(Word and item position data)
________________________

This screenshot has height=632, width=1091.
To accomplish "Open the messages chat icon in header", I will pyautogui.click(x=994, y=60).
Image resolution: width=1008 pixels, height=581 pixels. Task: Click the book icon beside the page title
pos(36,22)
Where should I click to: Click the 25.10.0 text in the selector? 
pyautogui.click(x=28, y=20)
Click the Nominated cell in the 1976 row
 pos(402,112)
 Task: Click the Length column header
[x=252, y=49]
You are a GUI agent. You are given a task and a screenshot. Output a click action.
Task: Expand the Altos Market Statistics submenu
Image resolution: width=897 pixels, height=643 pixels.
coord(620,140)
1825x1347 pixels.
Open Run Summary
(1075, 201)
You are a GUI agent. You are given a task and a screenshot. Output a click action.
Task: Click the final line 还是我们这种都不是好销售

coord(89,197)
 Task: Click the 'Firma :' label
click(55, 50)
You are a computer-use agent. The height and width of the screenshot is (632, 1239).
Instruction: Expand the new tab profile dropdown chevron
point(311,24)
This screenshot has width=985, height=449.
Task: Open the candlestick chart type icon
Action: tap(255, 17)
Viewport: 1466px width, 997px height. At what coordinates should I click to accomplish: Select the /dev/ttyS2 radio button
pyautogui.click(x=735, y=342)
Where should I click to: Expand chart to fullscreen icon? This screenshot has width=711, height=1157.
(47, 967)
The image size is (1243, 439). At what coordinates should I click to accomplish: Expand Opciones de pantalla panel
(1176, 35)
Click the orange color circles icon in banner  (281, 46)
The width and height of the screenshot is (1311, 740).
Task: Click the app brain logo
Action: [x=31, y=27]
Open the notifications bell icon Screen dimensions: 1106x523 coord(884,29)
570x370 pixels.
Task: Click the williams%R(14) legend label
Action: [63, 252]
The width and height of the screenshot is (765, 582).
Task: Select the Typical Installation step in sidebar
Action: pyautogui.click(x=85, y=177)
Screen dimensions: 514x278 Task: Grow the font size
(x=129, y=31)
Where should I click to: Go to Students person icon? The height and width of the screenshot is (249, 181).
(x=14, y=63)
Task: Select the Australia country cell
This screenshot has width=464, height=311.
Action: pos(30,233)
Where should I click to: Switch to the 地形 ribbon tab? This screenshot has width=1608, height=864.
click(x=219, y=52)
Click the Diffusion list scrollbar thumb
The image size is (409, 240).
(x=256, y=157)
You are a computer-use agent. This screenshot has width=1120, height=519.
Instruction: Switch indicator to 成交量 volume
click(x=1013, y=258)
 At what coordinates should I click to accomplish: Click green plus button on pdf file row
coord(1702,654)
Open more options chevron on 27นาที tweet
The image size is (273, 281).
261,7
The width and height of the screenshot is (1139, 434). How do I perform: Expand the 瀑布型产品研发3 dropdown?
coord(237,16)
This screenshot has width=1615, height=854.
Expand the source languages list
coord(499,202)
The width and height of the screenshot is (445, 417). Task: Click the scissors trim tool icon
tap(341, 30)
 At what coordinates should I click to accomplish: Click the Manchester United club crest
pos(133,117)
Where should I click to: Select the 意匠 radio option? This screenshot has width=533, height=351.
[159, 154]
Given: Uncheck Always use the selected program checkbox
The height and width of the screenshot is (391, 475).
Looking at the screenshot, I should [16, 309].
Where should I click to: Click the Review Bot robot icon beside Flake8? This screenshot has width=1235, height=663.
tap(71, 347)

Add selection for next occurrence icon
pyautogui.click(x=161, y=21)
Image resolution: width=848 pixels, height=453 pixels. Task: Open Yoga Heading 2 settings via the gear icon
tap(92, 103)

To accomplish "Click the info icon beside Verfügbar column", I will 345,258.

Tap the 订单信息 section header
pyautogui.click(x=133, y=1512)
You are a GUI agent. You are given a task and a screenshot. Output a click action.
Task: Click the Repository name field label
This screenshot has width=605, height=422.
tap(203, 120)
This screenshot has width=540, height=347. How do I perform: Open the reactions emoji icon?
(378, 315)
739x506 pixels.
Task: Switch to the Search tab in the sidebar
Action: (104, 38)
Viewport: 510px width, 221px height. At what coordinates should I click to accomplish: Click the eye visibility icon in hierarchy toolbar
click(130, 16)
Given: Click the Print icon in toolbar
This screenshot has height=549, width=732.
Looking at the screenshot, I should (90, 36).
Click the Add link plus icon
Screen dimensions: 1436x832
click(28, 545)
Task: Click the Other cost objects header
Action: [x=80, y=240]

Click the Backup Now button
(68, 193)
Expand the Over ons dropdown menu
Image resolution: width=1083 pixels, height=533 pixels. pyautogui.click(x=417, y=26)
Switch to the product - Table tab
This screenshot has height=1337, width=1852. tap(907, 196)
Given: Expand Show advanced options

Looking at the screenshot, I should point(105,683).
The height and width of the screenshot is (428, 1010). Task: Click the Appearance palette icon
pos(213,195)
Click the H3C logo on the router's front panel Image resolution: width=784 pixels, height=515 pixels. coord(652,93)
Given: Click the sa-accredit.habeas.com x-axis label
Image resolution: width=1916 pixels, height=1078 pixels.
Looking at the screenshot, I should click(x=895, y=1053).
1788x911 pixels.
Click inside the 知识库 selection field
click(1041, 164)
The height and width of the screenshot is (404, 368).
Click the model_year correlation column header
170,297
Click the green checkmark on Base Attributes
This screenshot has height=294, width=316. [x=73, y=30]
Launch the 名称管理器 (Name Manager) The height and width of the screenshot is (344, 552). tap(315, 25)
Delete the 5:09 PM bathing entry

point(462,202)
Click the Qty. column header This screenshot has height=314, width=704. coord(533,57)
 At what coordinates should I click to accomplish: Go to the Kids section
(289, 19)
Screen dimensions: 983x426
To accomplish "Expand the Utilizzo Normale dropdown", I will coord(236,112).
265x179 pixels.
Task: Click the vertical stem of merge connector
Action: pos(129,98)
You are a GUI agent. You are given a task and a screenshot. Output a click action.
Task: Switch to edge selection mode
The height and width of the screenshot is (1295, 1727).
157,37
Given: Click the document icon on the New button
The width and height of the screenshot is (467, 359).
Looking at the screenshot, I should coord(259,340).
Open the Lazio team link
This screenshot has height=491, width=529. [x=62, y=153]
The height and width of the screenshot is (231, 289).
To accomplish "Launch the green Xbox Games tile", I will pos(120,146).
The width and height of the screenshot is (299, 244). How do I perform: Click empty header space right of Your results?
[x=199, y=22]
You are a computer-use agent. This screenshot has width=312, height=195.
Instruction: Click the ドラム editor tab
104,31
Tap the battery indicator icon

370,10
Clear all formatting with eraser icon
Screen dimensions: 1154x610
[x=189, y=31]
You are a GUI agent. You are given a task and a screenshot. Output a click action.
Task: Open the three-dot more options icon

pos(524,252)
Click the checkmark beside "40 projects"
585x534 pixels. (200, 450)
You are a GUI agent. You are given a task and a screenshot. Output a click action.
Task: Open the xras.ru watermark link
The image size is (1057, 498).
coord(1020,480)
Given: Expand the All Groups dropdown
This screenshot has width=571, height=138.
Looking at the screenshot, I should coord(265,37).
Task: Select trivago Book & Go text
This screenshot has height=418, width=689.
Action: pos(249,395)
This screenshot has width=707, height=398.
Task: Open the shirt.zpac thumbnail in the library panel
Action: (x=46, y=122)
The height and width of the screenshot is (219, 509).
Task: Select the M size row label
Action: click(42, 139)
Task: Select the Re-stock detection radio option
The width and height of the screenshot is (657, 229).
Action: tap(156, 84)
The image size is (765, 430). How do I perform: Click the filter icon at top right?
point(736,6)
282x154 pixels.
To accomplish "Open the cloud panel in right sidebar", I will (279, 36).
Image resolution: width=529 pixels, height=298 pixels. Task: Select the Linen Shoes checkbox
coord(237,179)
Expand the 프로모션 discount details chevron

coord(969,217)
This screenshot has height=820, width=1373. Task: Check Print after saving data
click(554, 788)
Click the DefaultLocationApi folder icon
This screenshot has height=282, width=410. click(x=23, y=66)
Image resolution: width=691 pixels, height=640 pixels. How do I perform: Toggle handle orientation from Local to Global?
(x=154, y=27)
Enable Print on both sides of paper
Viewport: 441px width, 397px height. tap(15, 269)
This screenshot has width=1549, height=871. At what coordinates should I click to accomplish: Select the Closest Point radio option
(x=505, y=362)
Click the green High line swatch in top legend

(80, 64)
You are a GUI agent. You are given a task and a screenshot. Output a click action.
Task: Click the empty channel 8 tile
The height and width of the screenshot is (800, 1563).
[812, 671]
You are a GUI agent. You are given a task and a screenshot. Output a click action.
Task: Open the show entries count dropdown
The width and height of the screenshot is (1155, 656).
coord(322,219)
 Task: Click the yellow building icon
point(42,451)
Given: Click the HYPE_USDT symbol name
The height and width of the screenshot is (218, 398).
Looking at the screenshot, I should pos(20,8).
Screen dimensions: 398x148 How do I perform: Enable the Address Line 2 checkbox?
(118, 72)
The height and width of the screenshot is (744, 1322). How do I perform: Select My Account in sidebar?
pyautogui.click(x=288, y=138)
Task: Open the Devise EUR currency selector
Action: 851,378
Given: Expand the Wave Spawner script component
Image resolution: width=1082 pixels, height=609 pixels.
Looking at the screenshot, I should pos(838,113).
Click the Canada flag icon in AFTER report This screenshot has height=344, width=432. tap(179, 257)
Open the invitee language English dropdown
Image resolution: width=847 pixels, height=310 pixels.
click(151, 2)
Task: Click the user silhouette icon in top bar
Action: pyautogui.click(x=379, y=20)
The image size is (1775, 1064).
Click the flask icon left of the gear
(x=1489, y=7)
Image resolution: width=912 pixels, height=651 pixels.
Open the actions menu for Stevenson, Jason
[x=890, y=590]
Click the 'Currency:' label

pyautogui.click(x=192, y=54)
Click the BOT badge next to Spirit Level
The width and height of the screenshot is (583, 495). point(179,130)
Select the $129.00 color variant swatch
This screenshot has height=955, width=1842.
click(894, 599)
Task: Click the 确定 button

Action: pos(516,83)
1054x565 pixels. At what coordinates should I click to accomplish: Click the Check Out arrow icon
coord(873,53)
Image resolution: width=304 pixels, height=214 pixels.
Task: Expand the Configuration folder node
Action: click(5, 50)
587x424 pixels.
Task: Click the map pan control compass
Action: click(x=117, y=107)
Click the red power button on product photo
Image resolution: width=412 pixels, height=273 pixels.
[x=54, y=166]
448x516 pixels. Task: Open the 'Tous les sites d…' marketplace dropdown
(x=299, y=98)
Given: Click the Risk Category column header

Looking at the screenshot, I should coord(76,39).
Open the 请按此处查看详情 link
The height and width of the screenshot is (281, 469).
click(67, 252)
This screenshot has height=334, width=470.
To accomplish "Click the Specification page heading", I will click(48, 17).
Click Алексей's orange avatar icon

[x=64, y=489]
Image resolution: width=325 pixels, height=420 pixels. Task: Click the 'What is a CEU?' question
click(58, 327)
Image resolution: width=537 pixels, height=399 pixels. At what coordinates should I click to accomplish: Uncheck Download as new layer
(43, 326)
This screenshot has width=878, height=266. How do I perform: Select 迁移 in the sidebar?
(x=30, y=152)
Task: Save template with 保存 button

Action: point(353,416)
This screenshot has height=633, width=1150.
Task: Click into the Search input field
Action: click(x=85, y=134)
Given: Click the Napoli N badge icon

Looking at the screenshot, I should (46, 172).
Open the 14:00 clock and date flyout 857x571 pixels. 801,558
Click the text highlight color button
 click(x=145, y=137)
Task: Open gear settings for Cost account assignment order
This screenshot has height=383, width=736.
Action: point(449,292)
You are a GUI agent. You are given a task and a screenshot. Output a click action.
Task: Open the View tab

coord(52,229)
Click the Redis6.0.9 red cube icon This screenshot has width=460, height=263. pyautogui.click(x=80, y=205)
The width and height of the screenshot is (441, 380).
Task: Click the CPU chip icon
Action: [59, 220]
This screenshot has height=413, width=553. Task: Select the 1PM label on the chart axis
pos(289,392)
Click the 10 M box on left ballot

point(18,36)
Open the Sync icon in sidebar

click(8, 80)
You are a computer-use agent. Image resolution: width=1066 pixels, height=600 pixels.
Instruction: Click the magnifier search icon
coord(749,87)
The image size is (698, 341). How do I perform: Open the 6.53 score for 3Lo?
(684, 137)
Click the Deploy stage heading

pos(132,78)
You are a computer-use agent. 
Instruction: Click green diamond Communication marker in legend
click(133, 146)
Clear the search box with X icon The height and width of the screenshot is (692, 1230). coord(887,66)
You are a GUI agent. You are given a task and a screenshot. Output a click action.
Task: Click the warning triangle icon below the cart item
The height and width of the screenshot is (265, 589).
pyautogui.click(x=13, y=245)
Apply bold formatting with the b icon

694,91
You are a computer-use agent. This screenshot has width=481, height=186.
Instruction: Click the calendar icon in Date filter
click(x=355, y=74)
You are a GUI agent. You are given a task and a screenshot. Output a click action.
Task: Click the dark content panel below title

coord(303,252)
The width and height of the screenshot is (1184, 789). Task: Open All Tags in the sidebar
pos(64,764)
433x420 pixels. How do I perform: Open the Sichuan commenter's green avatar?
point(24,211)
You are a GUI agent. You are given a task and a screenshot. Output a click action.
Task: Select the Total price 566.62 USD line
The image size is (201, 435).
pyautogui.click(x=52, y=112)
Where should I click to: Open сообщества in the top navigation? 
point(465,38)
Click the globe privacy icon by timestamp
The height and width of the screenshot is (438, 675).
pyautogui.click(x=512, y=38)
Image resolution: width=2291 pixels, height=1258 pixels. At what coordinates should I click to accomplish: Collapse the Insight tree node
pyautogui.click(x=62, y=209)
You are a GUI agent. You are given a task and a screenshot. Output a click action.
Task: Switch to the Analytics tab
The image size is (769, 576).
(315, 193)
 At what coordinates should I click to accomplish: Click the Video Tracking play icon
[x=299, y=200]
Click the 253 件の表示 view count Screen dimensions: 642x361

________________________

What to work on » Could you change "Nominated" to "Won" in the records above, starting at their first line and stopping after the line that has "Action: [x=31, y=27]", and give those lines back with nothing else altered?

Reply to the task »
This screenshot has height=632, width=1091.
To accomplish "Open the messages chat icon in header", I will pyautogui.click(x=994, y=60).
Image resolution: width=1008 pixels, height=581 pixels. Task: Click the book icon beside the page title
pos(36,22)
Where should I click to: Click the 25.10.0 text in the selector? 
pyautogui.click(x=28, y=20)
Click the Won cell in the 1976 row
 pos(402,112)
 Task: Click the Length column header
[x=252, y=49]
You are a GUI agent. You are given a task and a screenshot. Output a click action.
Task: Expand the Altos Market Statistics submenu
Image resolution: width=897 pixels, height=643 pixels.
coord(620,140)
1825x1347 pixels.
Open Run Summary
(1075, 201)
You are a GUI agent. You are given a task and a screenshot. Output a click action.
Task: Click the final line 还是我们这种都不是好销售

coord(89,197)
 Task: Click the 'Firma :' label
click(55, 50)
You are a computer-use agent. The height and width of the screenshot is (632, 1239).
Instruction: Expand the new tab profile dropdown chevron
point(311,24)
This screenshot has width=985, height=449.
Task: Open the candlestick chart type icon
Action: tap(255, 17)
Viewport: 1466px width, 997px height. At what coordinates should I click to accomplish: Select the /dev/ttyS2 radio button
pyautogui.click(x=735, y=342)
Where should I click to: Expand chart to fullscreen icon? This screenshot has width=711, height=1157.
(47, 967)
The image size is (1243, 439). At what coordinates should I click to accomplish: Expand Opciones de pantalla panel
(1176, 35)
Click the orange color circles icon in banner  (281, 46)
The width and height of the screenshot is (1311, 740).
Task: Click the app brain logo
Action: [x=31, y=27]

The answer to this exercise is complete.